══ Quellenauszug ══
Donnerstag, 28. Juli 2011

High sein oder nicht high sein,

das ist hier die Frage

Cannabisliebhaber, die nach nüchternem Tagwerk die Beine hochschlagen und sich die Stunde des Feierabends mit einer kleinen Tüte versüßen, kennen es allzu gut:Plötzlich sind sie da, die neckischen Geister, die im Kopf herumspuken und Schabernack mit uns treiben. Das ist die Stunde der Inspiration, wenn die Hefe des Denkens gärt und selbst dem größten Armleuchter ein Licht aufgeht.

Lieben Sie Shakespeare – den großen Dramatiker und Schöpfer der Tragödie „Romeo und Julia“? Wenn ja, dann sollten Sie wissen, dass sich seine Gebeine neulich im Grabe umgedreht haben, weil man den berühmtesten Sohn Englands posthum als Haschischraucher denunzieren will. Anthropologen wollen nämlich die letzte Ruhestätte des mutmaßlichen Hochleistungskiffers in Stratford öffnen und ein Drogenscreening durchführen. Anlass der Leichenfledderei gaben vierhundert Jahre alte Tonpfeifen, die sich bei der Sanierung des Geburtshauses des Meisters anfanden und somit ein untrügliches Indiz dafür sind, dass der gute William beim Dichten und Denken gedopt war. Das ist natürlich ziemlich starker Tobak für die Shakespeare-Freaks, und der Streit um die wahre Identität des dichtenden Phantoms entgleist zusehends zu einem skurrilen Medienspektakel der britischen Regenbogenpresse.
═══
#### Arbeitsauftrag A
Erläutern Sie anhand des Textauszugs über Shakespeare und Cannabis in ein bis drei Sätzen, weshalb Anthropologen die Grabstätte in Stratford öffnen wollen.
#### Arbeitsauftrag B
Führen Sie den Textauszug über Shakespeare und Cannabis im Anschluss an dessen letzten Satz fort.
══ Datenauszug ══
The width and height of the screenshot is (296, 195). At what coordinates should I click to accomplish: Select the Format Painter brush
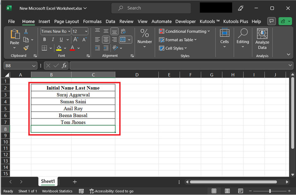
═══
#### Antwort A
Anlass sind vierhundert Jahre alte Tonpfeifen, die bei der Sanierung von Shakespeares Geburtshaus gefunden wurden. Der Text wertet sie als Indiz dafür, dass er beim Dichten und Denken gedopt war. Mit einem Drogenscreening an seinen Gebeinen soll dies geprüft werden.

#### Antwort B
5000 Jahre Rauschkultur minus ein paar Jährchen Drogenprohibition haben in Bibliotheken, Museen und Archiven ihre Spuren hinterlassen. Unsere Alt-Künstler leuchteten mittels psychoaktiver Substanzen gerne die dunkelsten Ecken ihrer Seele aus, um als Grenzgänger zwischen Genie und Wahnsinn auch noch den letzten Rest Phantasie und Kreativität herauszukitzeln. Die Ahnentafel der schöpferischen Suchtlappen führt große Namen an, vorneweg der Herr im Himmel, der den ersten Menschen zweifelsfrei im Delirium geschaffen haben muss. Wie sonst erklärt sich Adams Blutrausch, sich mit bloßer Hand eine Rippe aus der Brust zu reißen, um sich daraus eine Gespielin zu klonen? Und die lässt der Allvater auch noch drogensüchtig werden, weil die Dame aus Langeweile in die verbotene Frucht beißt.

Folgt man dieser Logik, dann sind Drogen gottgewollt und der Rausch gehört zum Leben des Menschen wie die Luft zum Atmen. Ob im alten Persien oder modernen Rom, gedröhnt wurde zu allen Zeiten. Das Menschgeschlecht hat überlebt, aber nicht trotz, sondern dank der vielen fleißigen Giftmischerinnen, die für jeden Geschmack das passende Elixier brauten. Noch heute gilt die alte Zauberformel, dass die Dosis das Gift macht. Verneigen wir uns also vor Mutter Natur, die ihre Kinder in einem Kräutergarten voller Wunder aufwachsen lässt – weil sie es gut mit uns meint.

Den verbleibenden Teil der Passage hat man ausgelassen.